Jetzt kann so ziemlich alles angewendet werden, was bisher im Seminar schon gelernt und erprobt wurde. Mit einem Bild-Text-Buch kann demonstriert werden, was handwerklich, theoretisch und gestalterisch erreicht wurde. Natürlich gibt es auch hierfür wieder ausführliche theoretische Hinweise zu illustrierten Büchern, zu Text-Bild-Bänden vor allem aus unserer Zeit. Dann beginnt der Workshop mit der Konzeption des Buches.

 


E-Book und Websites
[Modul 15]

Was auf den Bildschirmen erscheint, muß natürlich auch gestaltet werden. Das Modul beginnt mit einer Übersicht von Webfonts und dem Einsatz in digitalen Medien durch Oliver Linke. Eine Aufgabe folgte als Nachtrag zum Corporate Design.
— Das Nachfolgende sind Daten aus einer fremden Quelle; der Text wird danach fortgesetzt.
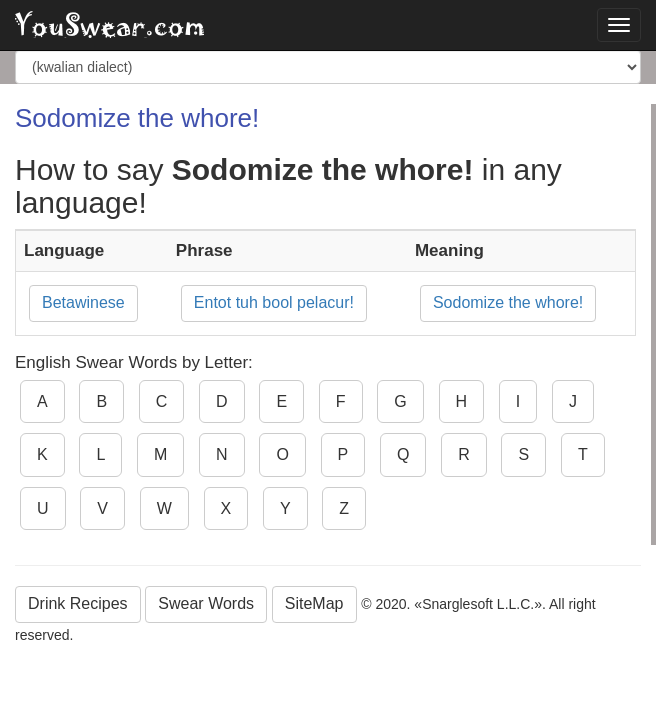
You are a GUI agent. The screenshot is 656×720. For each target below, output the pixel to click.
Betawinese (83, 302)
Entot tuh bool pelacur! (274, 302)
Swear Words (206, 603)
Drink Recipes (78, 603)
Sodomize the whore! (508, 302)
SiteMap (314, 603)
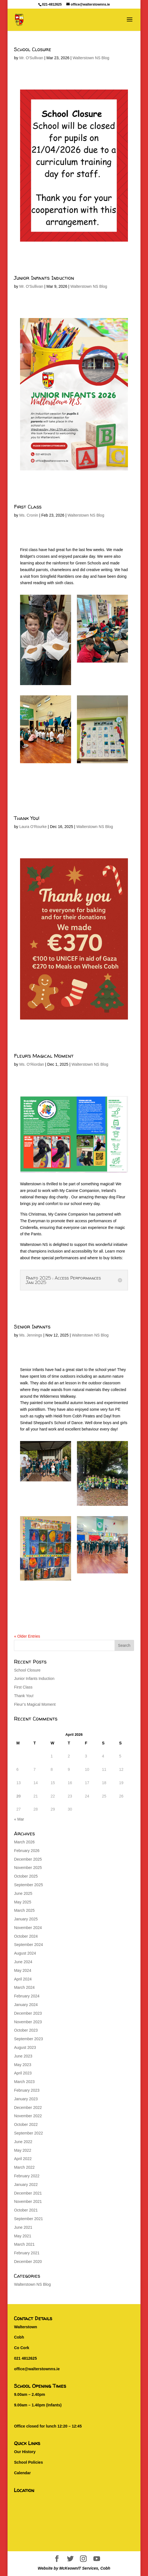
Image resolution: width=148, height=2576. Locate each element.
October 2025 (26, 1876)
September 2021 (28, 2218)
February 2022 (26, 2176)
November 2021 (28, 2201)
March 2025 (24, 1910)
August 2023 (25, 2047)
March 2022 (24, 2167)
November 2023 (28, 2022)
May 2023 (22, 2064)
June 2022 (23, 2141)
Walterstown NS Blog (90, 58)
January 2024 (26, 2004)
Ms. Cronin (28, 515)
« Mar (19, 1819)
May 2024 (22, 1970)
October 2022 (26, 2124)
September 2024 (28, 1944)
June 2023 (23, 2056)
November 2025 (28, 1867)
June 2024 (23, 1962)
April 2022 (22, 2158)
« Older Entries (27, 1636)
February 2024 (26, 1996)
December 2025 (28, 1859)
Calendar (22, 2473)
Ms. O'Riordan (31, 1064)
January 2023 (26, 2099)
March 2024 (24, 1987)
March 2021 (24, 2244)
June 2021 (23, 2227)
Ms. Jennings (30, 1335)
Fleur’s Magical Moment (44, 1055)
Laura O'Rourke (33, 826)
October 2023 (26, 2030)
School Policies (28, 2462)
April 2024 (22, 1979)
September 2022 (28, 2133)
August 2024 (25, 1953)
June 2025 (23, 1893)
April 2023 (22, 2073)
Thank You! (27, 818)
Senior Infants (32, 1326)
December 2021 (28, 2193)
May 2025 (22, 1902)
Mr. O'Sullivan (31, 58)
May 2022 (22, 2150)
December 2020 (28, 2261)
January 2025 (26, 1919)
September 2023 (28, 2039)
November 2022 (28, 2116)
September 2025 (28, 1885)
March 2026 (24, 1842)
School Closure (32, 49)
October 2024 (26, 1936)
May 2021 (22, 2236)
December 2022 (28, 2107)
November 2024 (28, 1927)
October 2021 (26, 2210)
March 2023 (24, 2081)
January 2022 (26, 2184)
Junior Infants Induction (44, 277)
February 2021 (26, 2253)
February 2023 (26, 2090)
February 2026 (26, 1850)
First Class (28, 506)
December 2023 (28, 2013)
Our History (24, 2451)
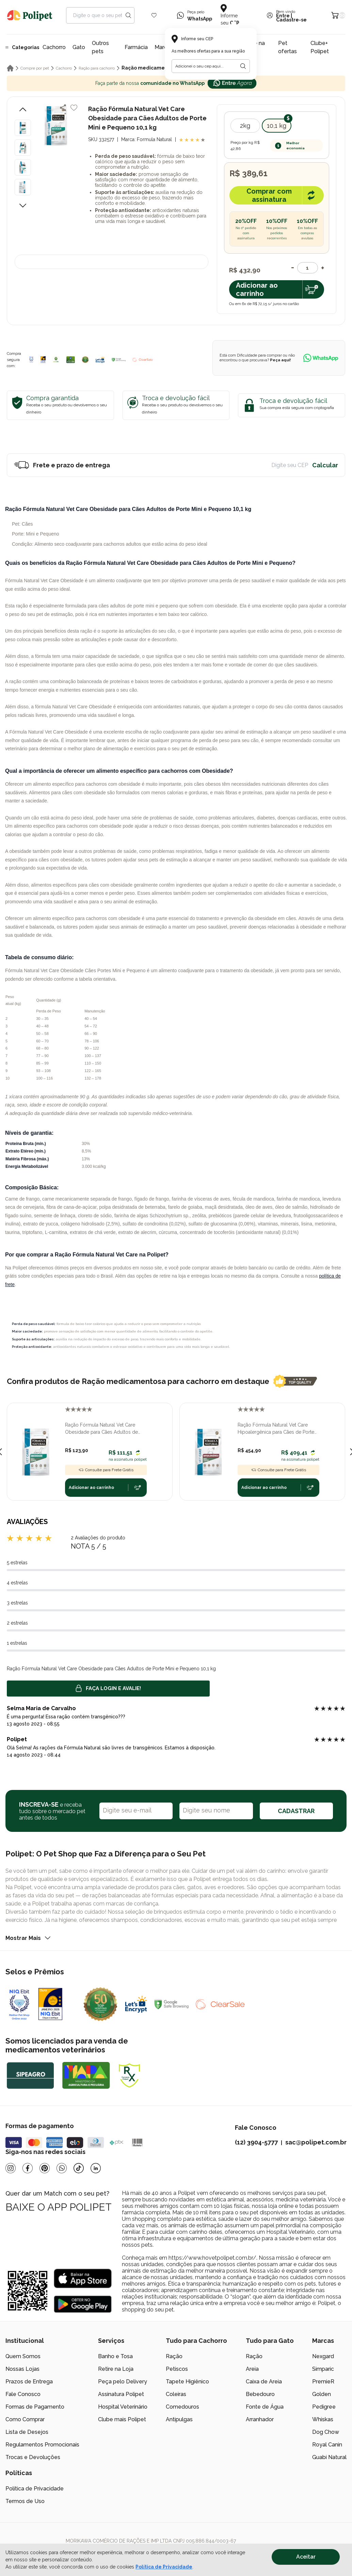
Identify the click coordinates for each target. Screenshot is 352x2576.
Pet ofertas (287, 47)
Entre (283, 15)
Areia (252, 2369)
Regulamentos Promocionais (42, 2444)
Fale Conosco (23, 2394)
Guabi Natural (329, 2457)
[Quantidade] (307, 267)
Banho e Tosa (115, 2356)
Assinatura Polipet (121, 2394)
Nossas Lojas (22, 2369)
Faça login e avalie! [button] (108, 1688)
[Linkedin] (96, 2168)
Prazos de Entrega (29, 2381)
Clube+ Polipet (319, 47)
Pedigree (324, 2407)
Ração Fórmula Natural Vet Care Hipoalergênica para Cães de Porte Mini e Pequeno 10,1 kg (276, 1429)
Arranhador (260, 2419)
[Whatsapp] (62, 2168)
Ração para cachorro (97, 68)
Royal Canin (327, 2444)
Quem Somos (23, 2356)
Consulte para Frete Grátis (105, 1469)
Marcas (164, 47)
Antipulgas (179, 2419)
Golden (321, 2394)
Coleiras (176, 2394)
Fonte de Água (265, 2407)
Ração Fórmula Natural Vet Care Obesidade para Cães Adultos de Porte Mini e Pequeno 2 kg (101, 1429)
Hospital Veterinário (122, 2407)
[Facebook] (27, 2168)
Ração (174, 2356)
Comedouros (182, 2407)
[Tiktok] (79, 2168)
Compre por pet (34, 68)
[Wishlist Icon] (154, 15)
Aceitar (306, 2557)
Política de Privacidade (34, 2488)
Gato (79, 47)
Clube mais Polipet (122, 2419)
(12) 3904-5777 (256, 2142)
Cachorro (54, 47)
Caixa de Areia (264, 2381)
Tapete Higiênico (187, 2381)
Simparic (323, 2369)
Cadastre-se (291, 19)
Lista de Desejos (26, 2432)
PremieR (323, 2381)
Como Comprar (25, 2419)
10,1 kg (276, 125)
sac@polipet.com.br (316, 2142)
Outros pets (100, 47)
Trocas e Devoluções (32, 2457)
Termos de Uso (25, 2501)
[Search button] (128, 15)
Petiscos (177, 2369)
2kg (245, 125)
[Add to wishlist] (73, 107)
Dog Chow (325, 2432)
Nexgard (323, 2356)
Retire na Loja (115, 2369)
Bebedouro (260, 2394)
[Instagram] (10, 2168)
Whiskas (322, 2419)
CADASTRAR (296, 1810)
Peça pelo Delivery (122, 2381)
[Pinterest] (44, 2168)
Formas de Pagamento (34, 2407)
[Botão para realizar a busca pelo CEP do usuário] (243, 66)
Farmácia (136, 47)
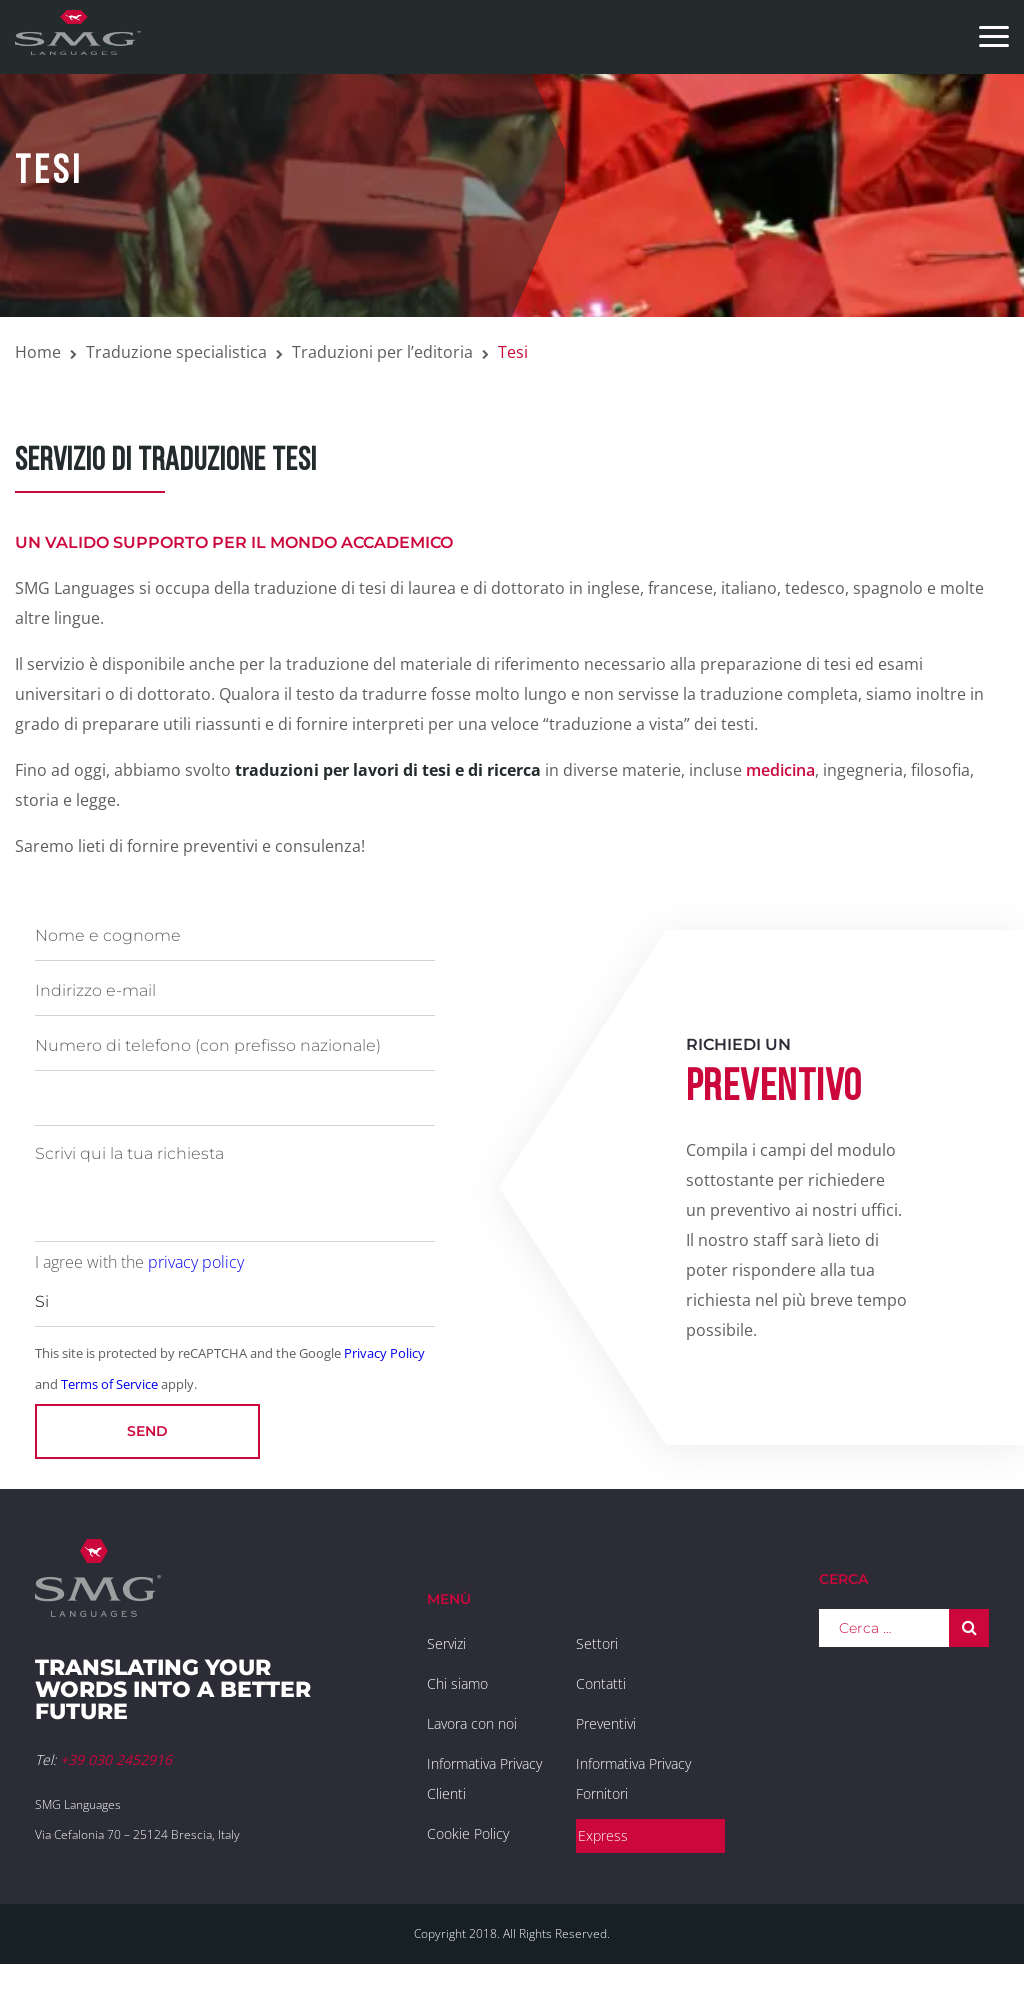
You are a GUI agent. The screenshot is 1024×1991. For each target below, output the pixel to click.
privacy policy (196, 1262)
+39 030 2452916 (116, 1759)
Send (147, 1431)
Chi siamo (457, 1683)
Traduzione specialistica (176, 352)
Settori (597, 1643)
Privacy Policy (384, 1353)
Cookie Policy (468, 1833)
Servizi (446, 1643)
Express (603, 1835)
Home (38, 352)
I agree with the (139, 1262)
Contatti (601, 1683)
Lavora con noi (472, 1723)
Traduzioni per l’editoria (382, 352)
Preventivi (606, 1723)
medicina (780, 770)
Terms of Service (109, 1384)
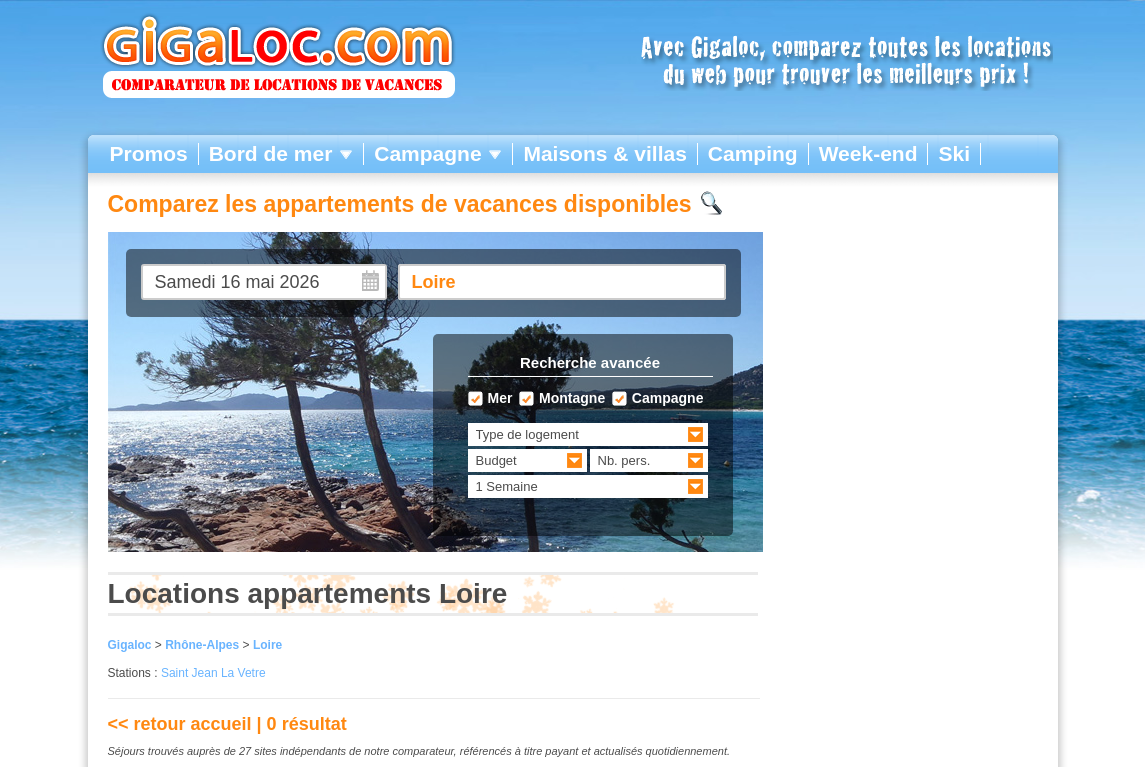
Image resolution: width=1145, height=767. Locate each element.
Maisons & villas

Fabian Kern referierte am zweiten Tag über Planung, Vorbereitung und Details für E-Books, aber vor allem auch für Websites. So wie hier Typografie und Gestaltung m it der praktischen Nutzung zusammen hängen.

 

 

 


Realisierung und Abschluß
[Modul 16]

Am ersten Tag gibt Matthias Hauer einen umfassenden Rundblick in die grafische Industrie. Es geht darum, gestaltete Werke auch optimal im Druck zu realisieren. Das geht von der Planung zur Bildbearbeitung und Druckvorstufe und natürlich zu den Druckverfahren. Es folgt die Druckweiterverarbeitung oder Buchbindung. Natürlich sind auch alle möglichen Veredelungsverfahren für die Zuhörer und eifrig diskutierend spannend.

 


Der zweite Tag ist dem Abschluss reserviert. Mögliche letzte Korrekturen werden noch besprochen. Aber vor allem stellen die Teilnehmer ihre Studie vor. Die Studie umfasst jeweils ein Thema, das die Teilnehmerinnen selbst wählen können. Bedingung ist, dass das Thema direkt mit Typografie und/oder Gestaltung zu tun hat. Im 11. Seminar waren das die Themen:

 

Astrid Benkler
NEON. Eine Sammlung zu NEON

Elisabeth Bernhofer
Brandbox – Werkzeuge zur authentischen Markenentwicklung

Berthi Gibaja
Chicha Plakat. Rhythmus und Farbe in der peruanischen Grafik

Jana Madle-Elmerhaus
Hamburger Schrift. Eine typografische Reise

Katinka Molde
Vom Denkzettel zum großen Ganzen. Gespräche über Handschrift

Dagmar Reiche
Das Q-Magazin. Facetten eines faszinierenden Buchstabens

Dorothèe Steib
Die Choreografie der Typografie im Mercedes-Benz-Museum

Marisa Müller
Arabische Schrift


Mit der feierlichen Übergabe des Zertifikats und einem anschließend schönen Fest in Augsburg fand das 11. Seminar seinen Abschluss, leider, wie Teilnehmerinnen und auch wir empfanden, viel zu früh.

 

 

 

Das tägliche Blitzlicht zum Abend finden wir eine wichtige Ergänzung der Kommunikation untereinander. Manchmal ist Erleichterung, oder Freude dabei, bisweilen wird auch »Dampf abgelassen«. Anhand der Aufzeichnungen daraus steht unsere Arbeit immer auf dem Prüfstand. Schließlich hat sich unser Seminar seit der Gründung 1990 kontinuierlich weiter entwickelt. Der Anspruch ist auf allen Seiten gestiegen und trotz Jahrhunderte langer Gestaltungsgeschichte bewegen wir uns in der heutigen Zeit.